══ Entries shown ══
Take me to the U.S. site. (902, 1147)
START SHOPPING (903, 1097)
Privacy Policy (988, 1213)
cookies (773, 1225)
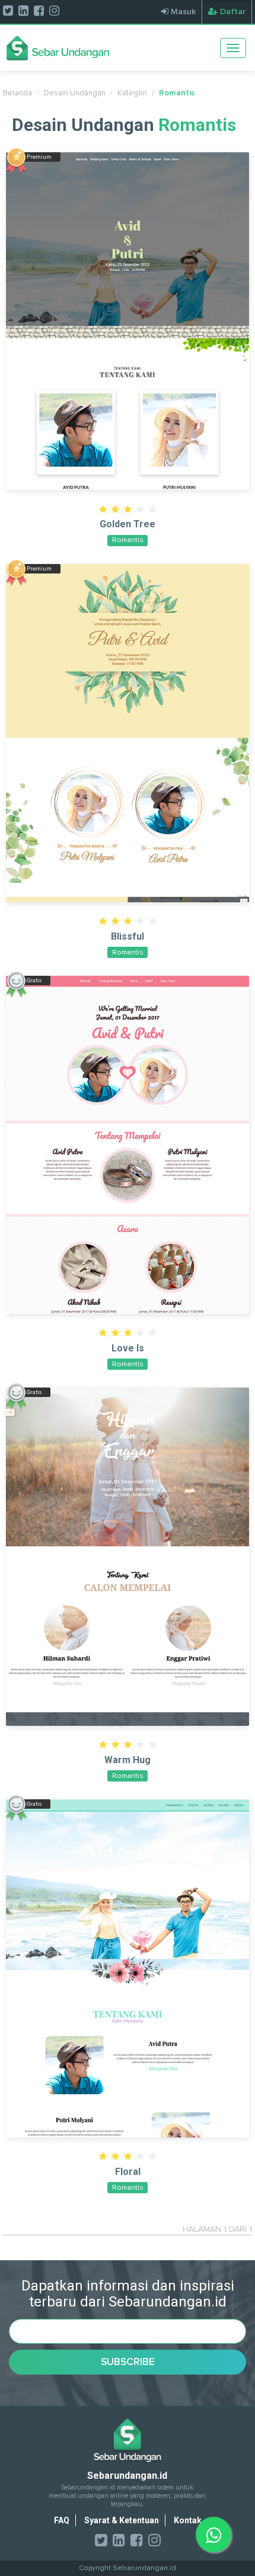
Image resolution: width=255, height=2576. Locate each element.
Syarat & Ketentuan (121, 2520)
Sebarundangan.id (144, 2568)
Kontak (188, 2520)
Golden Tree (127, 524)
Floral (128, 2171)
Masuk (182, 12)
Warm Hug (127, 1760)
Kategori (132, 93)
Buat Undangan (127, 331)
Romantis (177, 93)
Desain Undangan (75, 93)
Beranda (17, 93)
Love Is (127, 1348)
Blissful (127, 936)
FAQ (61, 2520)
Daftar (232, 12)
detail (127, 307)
═══
## What you have to do
Excluding all pictures, print exactly and only the lines from the line with "cookies (773, 1225)" through the end of the records above, both ends included.

## Answer space
cookies (773, 1225)
Image resolution: width=255, height=2576. Locate each element.
Syarat & Ketentuan (121, 2520)
Sebarundangan.id (144, 2568)
Kontak (188, 2520)
Golden Tree (127, 524)
Floral (128, 2171)
Masuk (182, 12)
Warm Hug (127, 1760)
Kategori (132, 93)
Buat Undangan (127, 331)
Romantis (177, 93)
Desain Undangan (75, 93)
Beranda (17, 93)
Love Is (127, 1348)
Blissful (127, 936)
FAQ (61, 2520)
Daftar (232, 12)
detail (127, 307)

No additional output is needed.